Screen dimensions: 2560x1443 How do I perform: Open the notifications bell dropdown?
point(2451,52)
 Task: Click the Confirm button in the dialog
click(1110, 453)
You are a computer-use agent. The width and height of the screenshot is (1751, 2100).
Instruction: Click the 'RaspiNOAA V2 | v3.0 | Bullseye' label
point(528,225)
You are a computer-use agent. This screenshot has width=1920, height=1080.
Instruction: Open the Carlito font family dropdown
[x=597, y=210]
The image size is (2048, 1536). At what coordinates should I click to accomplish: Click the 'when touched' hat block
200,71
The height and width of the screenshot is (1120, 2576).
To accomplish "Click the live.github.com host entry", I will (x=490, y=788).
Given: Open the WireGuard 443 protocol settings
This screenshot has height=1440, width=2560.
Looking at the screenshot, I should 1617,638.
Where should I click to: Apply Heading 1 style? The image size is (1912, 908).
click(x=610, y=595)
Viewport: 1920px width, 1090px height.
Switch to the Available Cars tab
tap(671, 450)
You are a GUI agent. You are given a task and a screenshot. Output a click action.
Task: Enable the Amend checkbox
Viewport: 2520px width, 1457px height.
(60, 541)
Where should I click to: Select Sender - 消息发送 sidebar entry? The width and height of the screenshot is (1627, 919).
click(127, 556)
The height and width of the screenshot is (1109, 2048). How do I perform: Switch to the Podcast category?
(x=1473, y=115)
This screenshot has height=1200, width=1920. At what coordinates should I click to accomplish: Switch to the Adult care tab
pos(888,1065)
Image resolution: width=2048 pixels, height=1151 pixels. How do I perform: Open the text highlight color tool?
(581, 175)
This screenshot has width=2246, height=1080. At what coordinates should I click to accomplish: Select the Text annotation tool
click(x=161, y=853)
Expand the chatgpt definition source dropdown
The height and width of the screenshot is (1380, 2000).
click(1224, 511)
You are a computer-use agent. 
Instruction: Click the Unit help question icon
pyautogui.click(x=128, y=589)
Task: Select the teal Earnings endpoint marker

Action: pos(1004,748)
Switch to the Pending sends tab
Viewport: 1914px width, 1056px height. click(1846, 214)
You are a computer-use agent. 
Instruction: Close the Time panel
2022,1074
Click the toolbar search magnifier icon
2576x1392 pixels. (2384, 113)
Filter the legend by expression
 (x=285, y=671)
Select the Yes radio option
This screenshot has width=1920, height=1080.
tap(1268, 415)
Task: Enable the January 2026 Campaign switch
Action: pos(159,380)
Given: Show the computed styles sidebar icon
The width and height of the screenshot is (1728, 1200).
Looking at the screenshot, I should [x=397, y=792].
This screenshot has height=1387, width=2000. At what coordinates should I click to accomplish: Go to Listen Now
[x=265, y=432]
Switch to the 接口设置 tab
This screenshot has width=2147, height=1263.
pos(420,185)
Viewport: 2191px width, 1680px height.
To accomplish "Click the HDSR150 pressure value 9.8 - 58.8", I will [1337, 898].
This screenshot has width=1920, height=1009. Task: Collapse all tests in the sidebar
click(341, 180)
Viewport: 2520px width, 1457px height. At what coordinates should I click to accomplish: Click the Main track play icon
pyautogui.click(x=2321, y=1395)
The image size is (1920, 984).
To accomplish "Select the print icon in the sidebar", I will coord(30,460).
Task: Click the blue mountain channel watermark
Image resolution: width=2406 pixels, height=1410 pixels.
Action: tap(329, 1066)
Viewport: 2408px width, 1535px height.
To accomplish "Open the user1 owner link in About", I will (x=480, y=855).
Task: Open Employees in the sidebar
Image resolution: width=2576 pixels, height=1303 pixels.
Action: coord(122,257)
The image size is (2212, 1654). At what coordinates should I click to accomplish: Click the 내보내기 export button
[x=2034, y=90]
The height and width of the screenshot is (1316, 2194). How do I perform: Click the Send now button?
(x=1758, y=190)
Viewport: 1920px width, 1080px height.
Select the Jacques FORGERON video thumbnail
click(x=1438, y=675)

####

--- Your task ---
Without omitting anything, output the entries exactly.

--- Answer to the exercise ---
Screen dimensions: 2560x1443 How do I perform: Open the notifications bell dropdown?
point(2451,52)
 Task: Click the Confirm button in the dialog
click(1110, 453)
You are a computer-use agent. The width and height of the screenshot is (1751, 2100).
Instruction: Click the 'RaspiNOAA V2 | v3.0 | Bullseye' label
point(528,225)
You are a computer-use agent. This screenshot has width=1920, height=1080.
Instruction: Open the Carlito font family dropdown
[x=597, y=210]
The image size is (2048, 1536). At what coordinates should I click to accomplish: Click the 'when touched' hat block
200,71
The height and width of the screenshot is (1120, 2576).
To accomplish "Click the live.github.com host entry", I will (x=490, y=788).
Given: Open the WireGuard 443 protocol settings
This screenshot has height=1440, width=2560.
Looking at the screenshot, I should 1617,638.
Where should I click to: Apply Heading 1 style? The image size is (1912, 908).
click(x=610, y=595)
Viewport: 1920px width, 1090px height.
Switch to the Available Cars tab
tap(671, 450)
You are a GUI agent. You are given a task and a screenshot. Output a click action.
Task: Enable the Amend checkbox
Viewport: 2520px width, 1457px height.
(60, 541)
Where should I click to: Select Sender - 消息发送 sidebar entry? The width and height of the screenshot is (1627, 919).
click(127, 556)
The height and width of the screenshot is (1109, 2048). How do I perform: Switch to the Podcast category?
(x=1473, y=115)
This screenshot has height=1200, width=1920. At what coordinates should I click to accomplish: Switch to the Adult care tab
pos(888,1065)
Image resolution: width=2048 pixels, height=1151 pixels. How do I perform: Open the text highlight color tool?
(581, 175)
This screenshot has width=2246, height=1080. At what coordinates should I click to accomplish: Select the Text annotation tool
click(x=161, y=853)
Expand the chatgpt definition source dropdown
The height and width of the screenshot is (1380, 2000).
click(1224, 511)
You are a computer-use agent. 
Instruction: Click the Unit help question icon
pyautogui.click(x=128, y=589)
Task: Select the teal Earnings endpoint marker

Action: pos(1004,748)
Switch to the Pending sends tab
Viewport: 1914px width, 1056px height. click(1846, 214)
You are a computer-use agent. 
Instruction: Close the Time panel
2022,1074
Click the toolbar search magnifier icon
2576x1392 pixels. (2384, 113)
Filter the legend by expression
 (x=285, y=671)
Select the Yes radio option
This screenshot has width=1920, height=1080.
tap(1268, 415)
Task: Enable the January 2026 Campaign switch
Action: pos(159,380)
Given: Show the computed styles sidebar icon
The width and height of the screenshot is (1728, 1200).
Looking at the screenshot, I should [x=397, y=792].
This screenshot has height=1387, width=2000. At what coordinates should I click to accomplish: Go to Listen Now
[x=265, y=432]
Switch to the 接口设置 tab
This screenshot has width=2147, height=1263.
pos(420,185)
Viewport: 2191px width, 1680px height.
To accomplish "Click the HDSR150 pressure value 9.8 - 58.8", I will [1337, 898].
This screenshot has width=1920, height=1009. Task: Collapse all tests in the sidebar
click(341, 180)
Viewport: 2520px width, 1457px height. At what coordinates should I click to accomplish: Click the Main track play icon
pyautogui.click(x=2321, y=1395)
The image size is (1920, 984).
To accomplish "Select the print icon in the sidebar", I will coord(30,460).
Task: Click the blue mountain channel watermark
Image resolution: width=2406 pixels, height=1410 pixels.
Action: tap(329, 1066)
Viewport: 2408px width, 1535px height.
To accomplish "Open the user1 owner link in About", I will (x=480, y=855).
Task: Open Employees in the sidebar
Image resolution: width=2576 pixels, height=1303 pixels.
Action: coord(122,257)
The image size is (2212, 1654). At what coordinates should I click to accomplish: Click the 내보내기 export button
[x=2034, y=90]
The height and width of the screenshot is (1316, 2194). How do I perform: Click the Send now button?
(x=1758, y=190)
Viewport: 1920px width, 1080px height.
Select the Jacques FORGERON video thumbnail
click(x=1438, y=675)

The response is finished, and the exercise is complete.